One goal of modern biology is to chart groups of proteins that act together to perform biological processes via direct and indirect interactions. Such groupings are sometimes called functional modules. The types of protein interaction within modules include physical interactions that generate protein complexes and biochemical associations that make up metabolic pathways. Researchers have combined proteomic and bioinformatic tools and used them to decipher a large number of protein interactions, complexes and functional modules with high confidence. In addition, exploring the topology of the resulting interaction networks, they successfully predicted specific biological roles for a number of proteins with previously unknown functions, and identified some potential drug targets. Although their work is focused on E. coli, their phylogenetic projections suggest that a considerable fraction of observations and predictions can be extrapolated to many other bacterial taxa. As all the data derived from this study are publicly available (at eNet), others may build on this work for further hypothesis-driven studies of gene function discovery.

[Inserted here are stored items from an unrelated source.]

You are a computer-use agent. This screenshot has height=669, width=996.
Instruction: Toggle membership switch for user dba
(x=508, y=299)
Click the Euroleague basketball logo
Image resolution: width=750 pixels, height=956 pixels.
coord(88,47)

Global functional atlas of Escherichia coli encompassing previously uncharacterized proteins. PLoS Biol 7(4): e1000096
One-third of the 4,225 protein-coding genes of Escherichia coli K-12 remain functionally unannotated (orphans). Many map to distant clades such as Archaea, suggesting involvement in basic prokaryotic traits, whereas others appear restricted to E. coli, including pathogenic strains. To elucidate the orphans’ biological roles, we performed an extensive proteomic survey using affinity-tagged E. coli strains and generated comprehensive genomic context inferences to derive a high-confidence compendium for virtually the entire proteome consisting of 5,993 putative physical interactions and 74,776 putative functional associations, most of which are novel. Clustering of the respective probabilistic networks revealed putative orphan membership in discrete multiprotein complexes and functional modules together with annotated gene products, whereas a machine-learning strategy based on network integration implicated the orphans in specific biological processes. We provide additional experimental evidence supporting orphan participation in protein synthesis, amino acid metabolism, biofilm formation, motility, and assembly of the bacterial cell envelope. This resource provides a ‘‘systems-wide’’ functional blueprint of a model microbe, with insights into the biological and evolutionary significance of previously uncharacterized proteins.